◆ Exercise prompt ◆
In the data below, set down exactly the lines from the one containing "Task: Open the File Type PNG dropdown" up to and including the one containing "Given: Click off-page". Leave the pictures out.

◆ Data listing ◆
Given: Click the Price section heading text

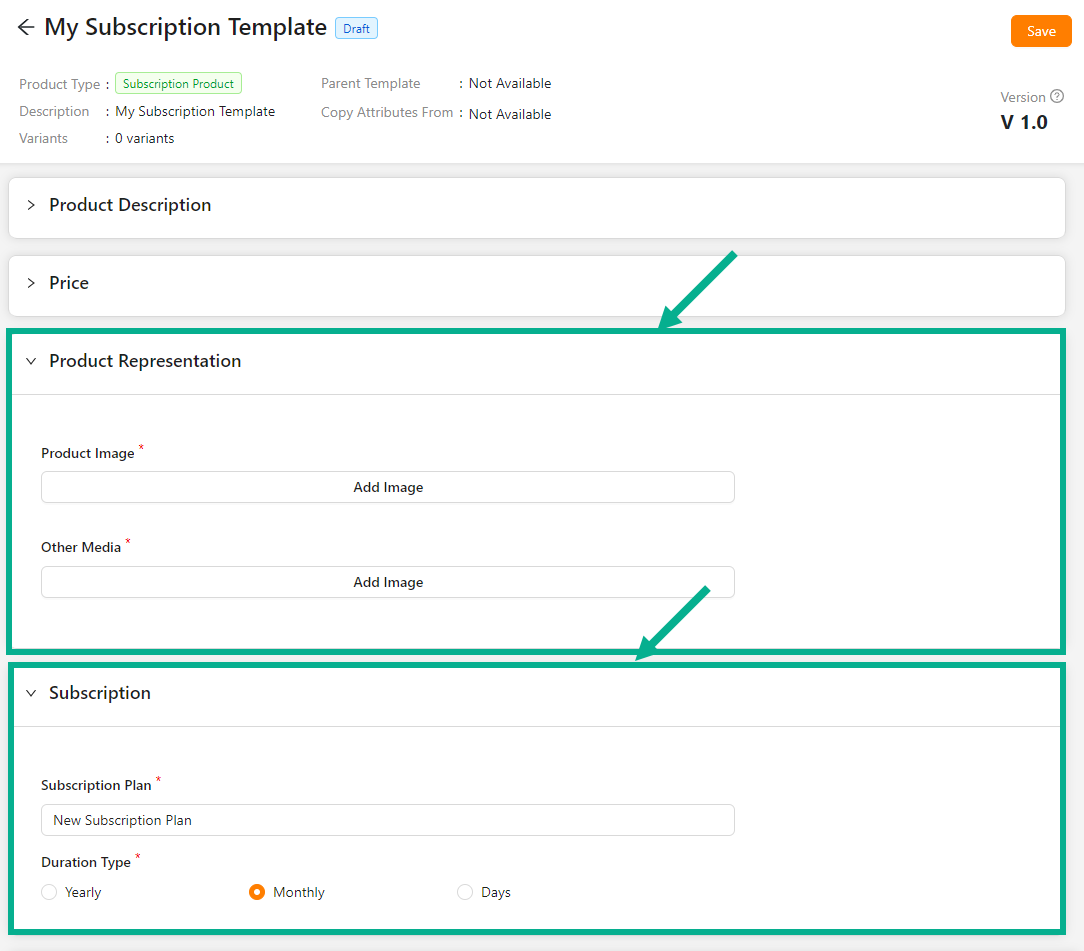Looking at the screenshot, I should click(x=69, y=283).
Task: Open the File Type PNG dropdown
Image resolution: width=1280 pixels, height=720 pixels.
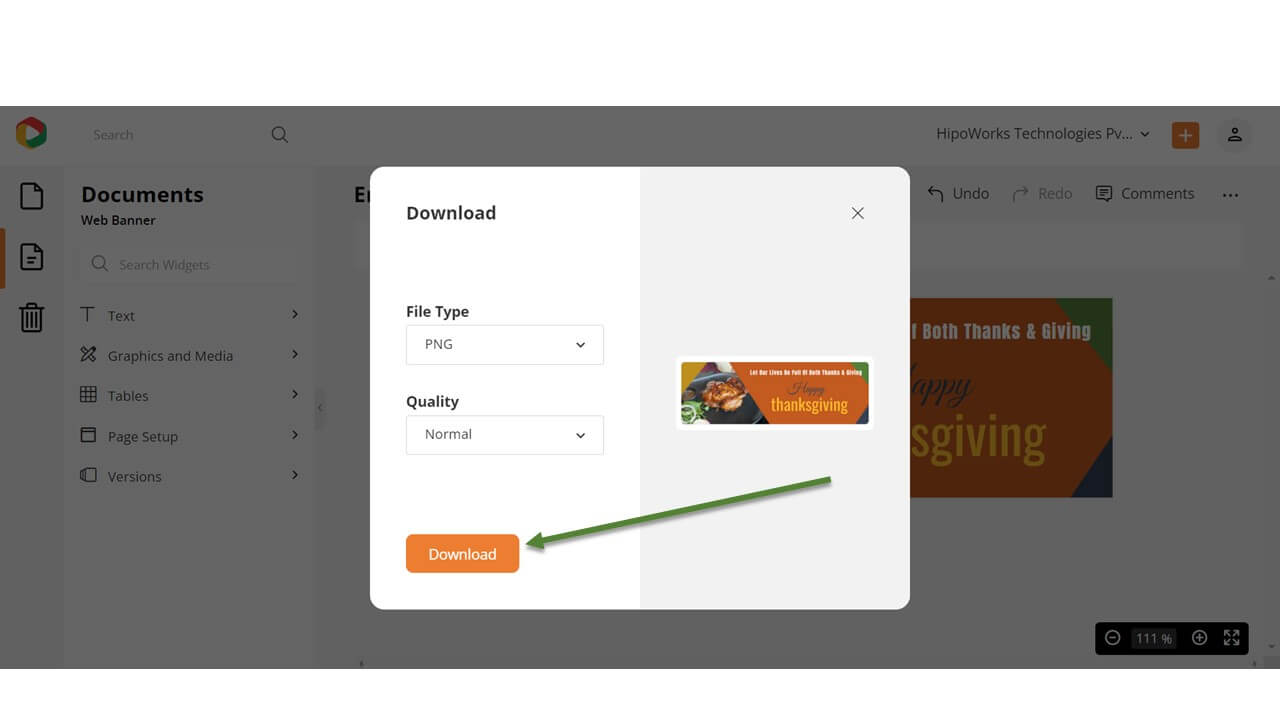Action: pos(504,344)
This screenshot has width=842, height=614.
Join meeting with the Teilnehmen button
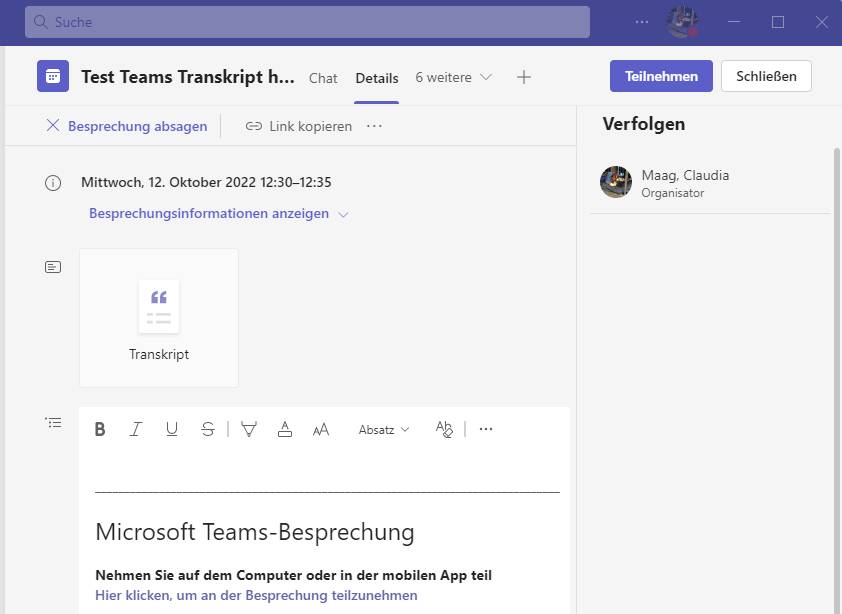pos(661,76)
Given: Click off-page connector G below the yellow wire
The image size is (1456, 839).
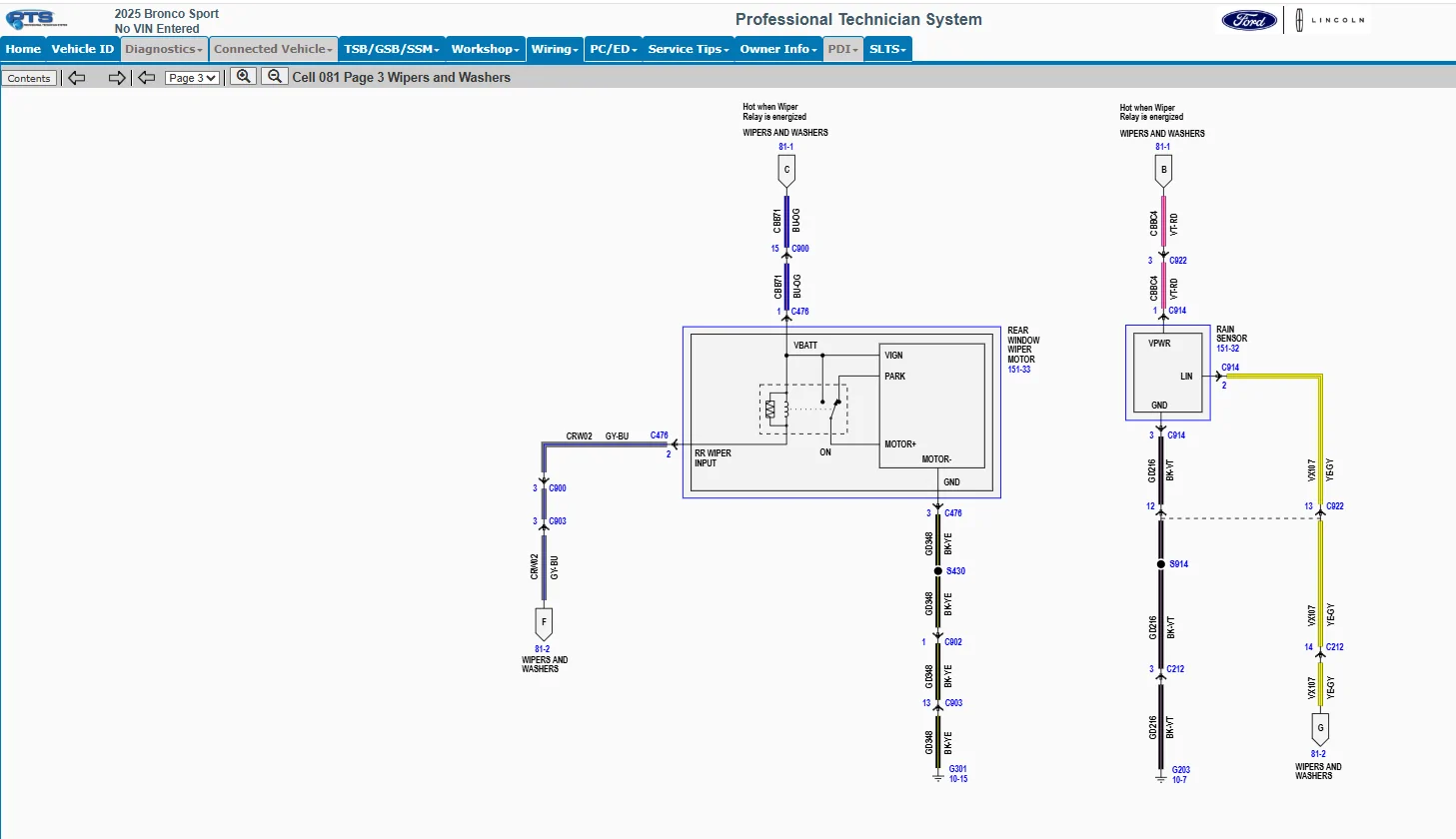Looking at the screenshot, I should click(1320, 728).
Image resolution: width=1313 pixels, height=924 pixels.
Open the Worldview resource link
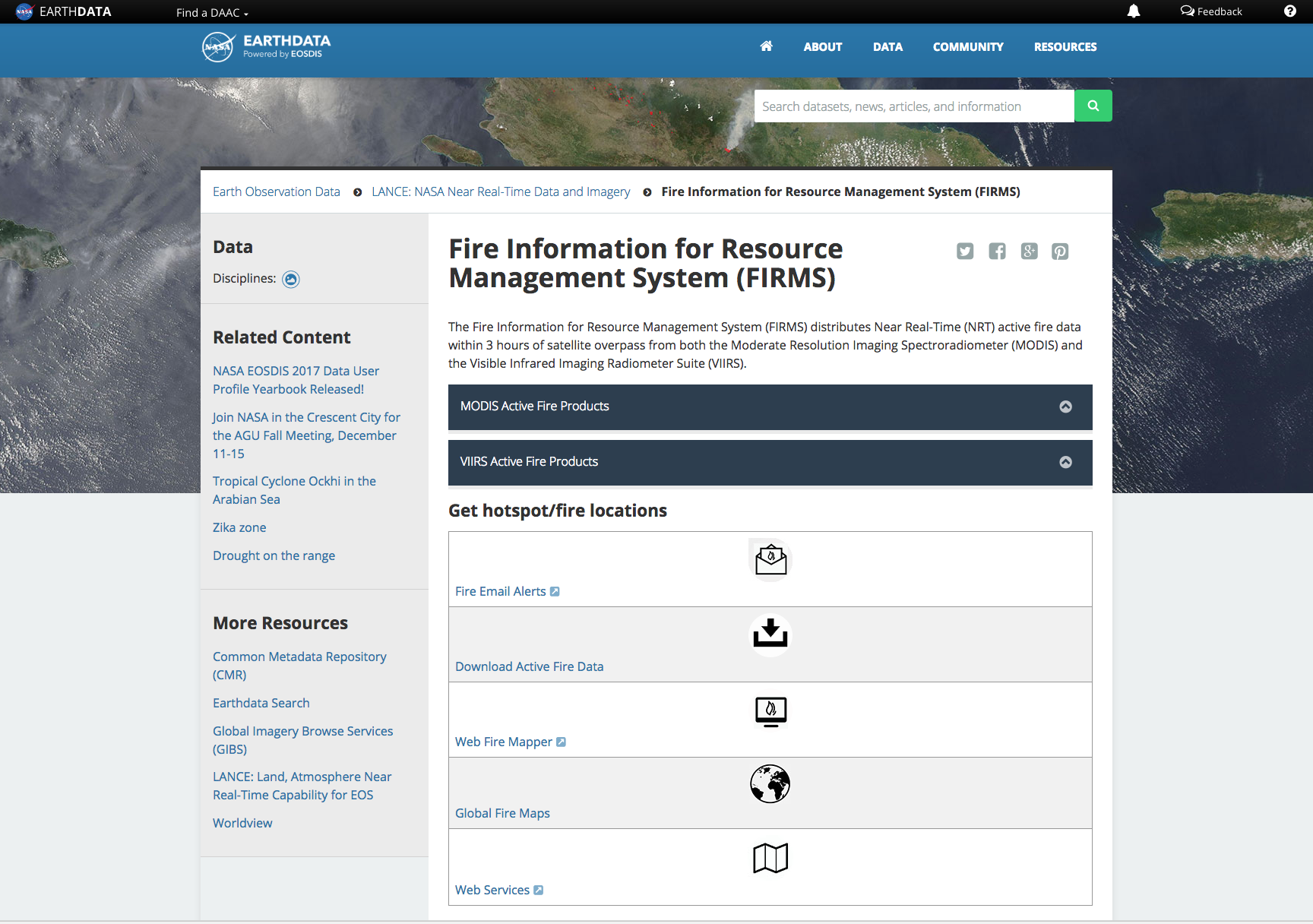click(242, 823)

◆ Answer to the exercise ◆
Task: Open the File Type PNG dropdown
Image resolution: width=1280 pixels, height=720 pixels.
Action: pos(504,344)
This screenshot has width=842, height=614.
Join meeting with the Teilnehmen button
pos(661,76)
Given: Click off-page connector G below the yellow wire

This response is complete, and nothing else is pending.